Si el nazismo reemplaza los villancicos por canciones nacionales, Norteamérica compone el espacio sonoro de sus animaciones con alegres marchas militares. En ese marco, Santa Claus viaja en trineo llevando la misma bolsa de regalos remendada. Pronto detiene su viaje en el tejado de una casa y entra por una chimenea decorada con medias vacías. La familia es numerosa y pobre; tanto que es el peregrino quien provee el árbol navideño. Los niños duermen. Los juguetes marchan una vez más. Los cañones de juguete encienden bolas de navidad y también, las velas de Alemania. Santa Claus rellena las medias de golosinas. Cuando los niños despiertan, (solos y todos juntos en una cama inmensa, lo que indicaría que los padres podrían estar muertos), Santa escapa por la chimenea como el griego Nicolas. Los niños se abalanzan sobre los juguetes que apenas tienen tiempo de regresar a sus cajas. Entre las escenas, la mas turbadora, concede a dos hermanos más grandes dispararse mutuamente escopetazos; el más pequeño recibe de obsequio un perro real. Todos saludan al cielo, agradecidos.
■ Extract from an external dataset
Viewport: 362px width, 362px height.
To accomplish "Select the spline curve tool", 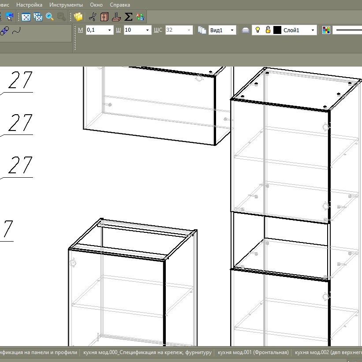I will pos(16,31).
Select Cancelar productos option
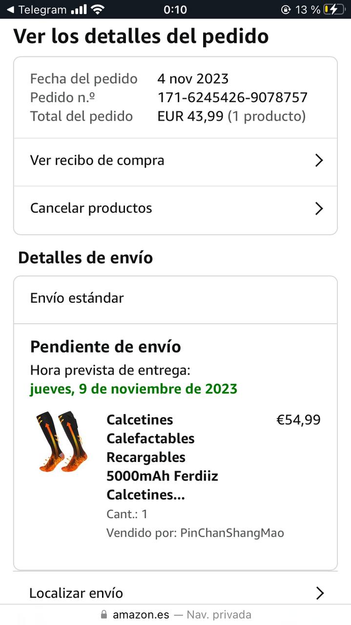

Tan sólo unos meses después, el 2 de agosto de 1934, el presidente de Alemania, Paul von Hindenburg, muere y es Adolf Hitler quien asume el poder. Joseph Goebbels, quien comparte con el Führer el gusto por los dibujos de animación, le regala un tesoro: una caja con películas de Disney. Hace rato que el cine animado los divierte. Entre las cintas elegidas, destaca Blancanieves y los siete enanitos. Cuando todo parece encaminarse a la distribución alemana, Estados Unidos decide bloquear el intercambio, boicoteando la llegada del material fílmico alemán. Al inicio de la segunda guerra, en 1939, el amor del Führer por Disney se hace irremediablemente añicos. La Alemania de Hitler pega un portazo y se concentra en su folclore: no desestima las factorías, ni los almacenes de golosinas, ni las jugueterías, salvo para producir en sus propias tiendas: es el mismo Partido Nazi quien envía a los niños alemanes, soldados de chocolate prolijamente envueltos con la cara del Führer. Los villancicos cristianos tienen un destino similar: son reemplazados por canciones nacionales conmemorando el renacimiento del sol. Odín, el caminante; el guerrero implacable, el egoísta aterrador, sustituye objetivamente al generoso San Nicolas, y desde luego, al Jesús cristiano. Ya en plena guerra, en 1942, una producción de Disney llamada The New Spirit, anima las bombas alemanas sin eufemismos. Se trata de la guerra cruda y dura. Aunque la animación es presentada por el Pato Donald, los dibujantes intervienen esvásticas diabólicas en los cañones enemigos; un despliegue dramático sin precedentes. A pesar de tales esfuerzos, será el dictador Iósif Stalin, (un hombre al que no conocemos gusto alguno por los cartoons), quien detendrá al nazismo en el mundo, ofrendando más de un millón de almas a la causa. Al respecto de San Nicolás, su nombre y su linaje, parecen desaparece fuera del hemisferio norte: puede llamarse Papá Noel, Father Christmas, Babbo Natale o Ded Moroz.

Las crónicas de Miguel el Archimandrita, consideran otros sucesos mágicos de San Nicolás: se lo pondera como protector de marinos y viajantes, de ladrones redimidos y soldados, de comerciantes; de solteros ingratos. Muchas imágenes y estatuas de San Nicolas llevan asociadas a su manto, tres bolas doradas que representan las tres monedas de oro recurrentes en sus milagros.

En Londres, en la actualidad, los prestamistas y las casas de empeño, identifican las marquesinas de sus negocios de la misma forma.

Oscar Carballo, Mar de la China, Diciembre de 2024.